To conclude, combining molecular diagnosis and serological tests could enhance the detection of infected individuals, an accurate diagnosis being essential to limit the spread of SARS-CoV-2 (Guo et al., 2020; Zhao et al., 2020). The choice of the most appropriate immunoassay for assessing SARS-CoV-2 seroconversion will be guided by its diagnostic efficiency but also by its capacity for samples throughput. The Roche Elecsys test showed a sensitivity of 81.1% with a specificity and PPV of 100%. Based on its important samples throughput, this immunoassay could be advised for assessing SARS-CoV-2 seroconversion in laboratories with a high demand for analysis. On the other hand, when combining the detection of IgG and IgM using the VIDAS diagnostic platform, a sensitivity of 78.7% was obtained by preserving the 100% specificity and PPV. This immunoassay uses unit tests with less problem of reagent stability and could be a good option for low demand laboratories.

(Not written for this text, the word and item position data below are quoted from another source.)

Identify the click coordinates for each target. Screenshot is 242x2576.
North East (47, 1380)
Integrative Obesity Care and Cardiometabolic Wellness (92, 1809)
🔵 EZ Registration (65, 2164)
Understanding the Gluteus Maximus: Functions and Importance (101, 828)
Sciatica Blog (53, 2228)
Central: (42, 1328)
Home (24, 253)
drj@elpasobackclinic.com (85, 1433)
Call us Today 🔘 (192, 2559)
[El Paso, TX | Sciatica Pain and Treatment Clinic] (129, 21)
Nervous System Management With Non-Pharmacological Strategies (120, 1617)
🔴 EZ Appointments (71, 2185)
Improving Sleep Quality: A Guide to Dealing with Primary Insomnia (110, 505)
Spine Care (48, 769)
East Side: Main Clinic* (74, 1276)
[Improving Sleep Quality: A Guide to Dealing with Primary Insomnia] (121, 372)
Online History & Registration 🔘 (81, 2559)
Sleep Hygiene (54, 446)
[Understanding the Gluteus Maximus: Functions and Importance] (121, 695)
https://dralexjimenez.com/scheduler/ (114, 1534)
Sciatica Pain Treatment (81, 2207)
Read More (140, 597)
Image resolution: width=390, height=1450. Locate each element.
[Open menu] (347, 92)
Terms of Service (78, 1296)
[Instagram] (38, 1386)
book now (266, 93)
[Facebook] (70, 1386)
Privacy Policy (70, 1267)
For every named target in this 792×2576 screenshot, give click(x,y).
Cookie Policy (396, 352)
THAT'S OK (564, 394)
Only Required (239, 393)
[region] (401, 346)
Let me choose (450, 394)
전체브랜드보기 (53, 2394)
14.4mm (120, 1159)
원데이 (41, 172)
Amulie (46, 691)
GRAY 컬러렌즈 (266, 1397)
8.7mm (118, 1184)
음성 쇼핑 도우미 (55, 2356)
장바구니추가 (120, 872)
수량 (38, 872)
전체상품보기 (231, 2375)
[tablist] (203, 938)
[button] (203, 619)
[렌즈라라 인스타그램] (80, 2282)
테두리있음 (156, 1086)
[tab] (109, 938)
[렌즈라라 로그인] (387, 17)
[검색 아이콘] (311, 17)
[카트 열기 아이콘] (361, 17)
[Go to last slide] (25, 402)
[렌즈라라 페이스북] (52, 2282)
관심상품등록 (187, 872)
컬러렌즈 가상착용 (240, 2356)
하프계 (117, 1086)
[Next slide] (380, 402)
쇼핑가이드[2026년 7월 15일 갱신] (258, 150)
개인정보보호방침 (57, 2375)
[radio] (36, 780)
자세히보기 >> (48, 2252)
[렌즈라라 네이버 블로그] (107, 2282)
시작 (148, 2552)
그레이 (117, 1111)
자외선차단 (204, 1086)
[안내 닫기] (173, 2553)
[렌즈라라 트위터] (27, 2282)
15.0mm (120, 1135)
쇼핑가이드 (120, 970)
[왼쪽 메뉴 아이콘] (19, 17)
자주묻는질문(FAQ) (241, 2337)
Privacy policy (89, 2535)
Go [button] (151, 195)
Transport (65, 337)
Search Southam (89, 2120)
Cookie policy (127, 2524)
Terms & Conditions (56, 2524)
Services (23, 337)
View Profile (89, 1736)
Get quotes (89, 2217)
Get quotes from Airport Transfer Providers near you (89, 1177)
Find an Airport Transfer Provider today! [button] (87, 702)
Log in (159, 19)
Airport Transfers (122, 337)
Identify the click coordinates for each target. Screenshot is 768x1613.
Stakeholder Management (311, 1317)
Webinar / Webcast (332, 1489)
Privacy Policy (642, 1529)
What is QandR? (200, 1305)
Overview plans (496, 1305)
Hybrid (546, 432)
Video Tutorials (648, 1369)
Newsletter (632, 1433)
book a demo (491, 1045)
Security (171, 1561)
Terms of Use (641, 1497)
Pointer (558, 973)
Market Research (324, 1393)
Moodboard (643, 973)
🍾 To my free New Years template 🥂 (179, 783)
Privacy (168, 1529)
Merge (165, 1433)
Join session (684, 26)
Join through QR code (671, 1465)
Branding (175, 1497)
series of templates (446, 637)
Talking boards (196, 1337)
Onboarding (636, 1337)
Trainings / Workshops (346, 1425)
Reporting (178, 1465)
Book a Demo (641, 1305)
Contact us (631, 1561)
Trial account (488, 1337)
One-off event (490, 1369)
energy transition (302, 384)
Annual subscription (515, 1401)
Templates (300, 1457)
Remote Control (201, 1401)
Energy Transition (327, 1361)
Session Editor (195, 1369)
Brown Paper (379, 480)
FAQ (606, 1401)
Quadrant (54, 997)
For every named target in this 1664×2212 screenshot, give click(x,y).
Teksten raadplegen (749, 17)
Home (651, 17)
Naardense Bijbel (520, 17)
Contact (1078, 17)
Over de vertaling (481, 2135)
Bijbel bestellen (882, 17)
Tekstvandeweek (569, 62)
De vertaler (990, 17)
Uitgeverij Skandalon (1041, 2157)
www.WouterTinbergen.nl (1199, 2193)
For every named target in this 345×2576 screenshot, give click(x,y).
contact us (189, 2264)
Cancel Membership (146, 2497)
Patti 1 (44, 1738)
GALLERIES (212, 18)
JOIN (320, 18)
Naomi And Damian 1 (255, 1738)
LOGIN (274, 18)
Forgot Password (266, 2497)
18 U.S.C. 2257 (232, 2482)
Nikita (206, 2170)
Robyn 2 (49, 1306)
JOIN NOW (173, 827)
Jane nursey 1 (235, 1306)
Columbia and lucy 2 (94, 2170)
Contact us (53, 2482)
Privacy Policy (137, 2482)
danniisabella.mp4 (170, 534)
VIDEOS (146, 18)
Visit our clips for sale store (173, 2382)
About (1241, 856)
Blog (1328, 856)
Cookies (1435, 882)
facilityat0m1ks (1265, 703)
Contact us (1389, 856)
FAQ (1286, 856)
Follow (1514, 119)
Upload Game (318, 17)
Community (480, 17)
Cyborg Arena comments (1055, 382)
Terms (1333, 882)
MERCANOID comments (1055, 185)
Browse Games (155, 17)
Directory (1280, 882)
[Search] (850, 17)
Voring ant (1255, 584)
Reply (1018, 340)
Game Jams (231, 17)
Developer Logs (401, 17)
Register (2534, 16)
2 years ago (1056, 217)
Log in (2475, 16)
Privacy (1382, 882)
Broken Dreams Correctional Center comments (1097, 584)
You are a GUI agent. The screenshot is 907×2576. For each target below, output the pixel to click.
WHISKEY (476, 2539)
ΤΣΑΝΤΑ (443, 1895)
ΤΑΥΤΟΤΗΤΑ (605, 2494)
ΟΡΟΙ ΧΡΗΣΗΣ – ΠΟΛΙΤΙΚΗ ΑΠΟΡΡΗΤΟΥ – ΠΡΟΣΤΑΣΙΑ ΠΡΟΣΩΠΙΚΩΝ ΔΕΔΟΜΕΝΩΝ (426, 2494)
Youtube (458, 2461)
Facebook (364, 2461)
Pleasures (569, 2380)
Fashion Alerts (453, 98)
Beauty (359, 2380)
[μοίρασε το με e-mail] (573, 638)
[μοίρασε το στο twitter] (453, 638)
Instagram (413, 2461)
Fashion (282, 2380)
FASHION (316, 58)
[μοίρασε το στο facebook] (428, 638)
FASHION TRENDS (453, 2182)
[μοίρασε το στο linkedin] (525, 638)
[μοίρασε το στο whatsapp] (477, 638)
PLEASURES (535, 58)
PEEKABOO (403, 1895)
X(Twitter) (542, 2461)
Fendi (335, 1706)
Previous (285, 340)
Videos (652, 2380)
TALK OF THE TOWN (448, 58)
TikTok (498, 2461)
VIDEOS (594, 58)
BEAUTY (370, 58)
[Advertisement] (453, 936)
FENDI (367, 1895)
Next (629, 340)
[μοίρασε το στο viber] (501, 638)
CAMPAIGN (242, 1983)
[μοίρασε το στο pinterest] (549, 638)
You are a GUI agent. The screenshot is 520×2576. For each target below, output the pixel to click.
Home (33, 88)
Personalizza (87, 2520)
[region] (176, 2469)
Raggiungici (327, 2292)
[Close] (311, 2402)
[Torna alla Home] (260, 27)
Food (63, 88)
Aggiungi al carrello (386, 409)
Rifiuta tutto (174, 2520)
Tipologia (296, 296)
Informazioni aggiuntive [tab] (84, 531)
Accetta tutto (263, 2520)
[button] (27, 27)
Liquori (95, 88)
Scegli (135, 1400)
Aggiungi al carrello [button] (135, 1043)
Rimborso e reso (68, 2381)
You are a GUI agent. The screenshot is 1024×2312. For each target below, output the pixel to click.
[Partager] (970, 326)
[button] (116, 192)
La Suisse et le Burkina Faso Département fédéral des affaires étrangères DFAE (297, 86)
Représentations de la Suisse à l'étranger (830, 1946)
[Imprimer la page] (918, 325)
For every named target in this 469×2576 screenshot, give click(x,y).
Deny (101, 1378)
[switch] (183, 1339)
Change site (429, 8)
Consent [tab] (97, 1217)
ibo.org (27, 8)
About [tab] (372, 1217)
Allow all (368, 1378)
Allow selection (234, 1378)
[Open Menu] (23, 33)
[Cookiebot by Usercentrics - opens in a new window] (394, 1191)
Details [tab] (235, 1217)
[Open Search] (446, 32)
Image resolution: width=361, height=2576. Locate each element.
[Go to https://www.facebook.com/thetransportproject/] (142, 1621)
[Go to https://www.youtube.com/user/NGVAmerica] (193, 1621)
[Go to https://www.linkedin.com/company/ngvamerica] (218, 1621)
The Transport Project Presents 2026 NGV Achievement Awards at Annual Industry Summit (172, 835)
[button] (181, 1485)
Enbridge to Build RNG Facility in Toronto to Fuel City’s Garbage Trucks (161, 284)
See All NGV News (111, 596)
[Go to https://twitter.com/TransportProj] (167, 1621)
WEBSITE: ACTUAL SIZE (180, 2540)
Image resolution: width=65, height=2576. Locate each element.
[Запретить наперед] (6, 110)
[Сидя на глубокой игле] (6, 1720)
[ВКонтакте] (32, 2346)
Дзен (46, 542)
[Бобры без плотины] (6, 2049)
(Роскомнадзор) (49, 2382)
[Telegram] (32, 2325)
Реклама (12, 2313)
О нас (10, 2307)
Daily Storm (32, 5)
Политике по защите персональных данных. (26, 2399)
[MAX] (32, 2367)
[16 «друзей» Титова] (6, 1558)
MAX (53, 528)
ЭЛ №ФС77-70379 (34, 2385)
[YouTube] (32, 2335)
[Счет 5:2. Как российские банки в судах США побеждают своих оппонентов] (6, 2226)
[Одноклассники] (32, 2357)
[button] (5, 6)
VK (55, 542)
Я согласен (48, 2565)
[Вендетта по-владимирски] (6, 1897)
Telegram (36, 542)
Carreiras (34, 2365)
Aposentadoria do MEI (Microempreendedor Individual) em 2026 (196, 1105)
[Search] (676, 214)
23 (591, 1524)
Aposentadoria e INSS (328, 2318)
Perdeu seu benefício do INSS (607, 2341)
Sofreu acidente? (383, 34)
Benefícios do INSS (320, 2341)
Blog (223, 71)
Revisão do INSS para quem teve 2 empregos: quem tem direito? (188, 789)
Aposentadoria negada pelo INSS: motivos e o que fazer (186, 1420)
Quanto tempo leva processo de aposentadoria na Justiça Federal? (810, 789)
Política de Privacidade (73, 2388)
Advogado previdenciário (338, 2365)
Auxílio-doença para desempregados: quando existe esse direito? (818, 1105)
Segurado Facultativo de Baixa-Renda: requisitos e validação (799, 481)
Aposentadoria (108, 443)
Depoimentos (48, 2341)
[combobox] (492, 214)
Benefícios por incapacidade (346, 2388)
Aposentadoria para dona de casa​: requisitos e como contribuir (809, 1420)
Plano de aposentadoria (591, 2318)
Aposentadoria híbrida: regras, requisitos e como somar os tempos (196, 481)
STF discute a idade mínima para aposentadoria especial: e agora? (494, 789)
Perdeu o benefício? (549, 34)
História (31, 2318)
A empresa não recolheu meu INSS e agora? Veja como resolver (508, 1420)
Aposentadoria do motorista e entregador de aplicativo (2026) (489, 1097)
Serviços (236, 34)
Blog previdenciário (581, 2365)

Declarations of competing interest

None

Author statement

All authors contributed to the study conception, design, writing or reviewing. Material preparation was performed by Dahma Hafid and Cécile Duterme. Data collection and analysis, writing were performed by Fleur Wolff and Isabel Montesinos. Reviewing was performed by Sigi Van den Wijngaert, Olivier Vandenberg and Frédéric Cotton. All authors commented on previous versions of the manuscript. All authors read and approved the final manuscript.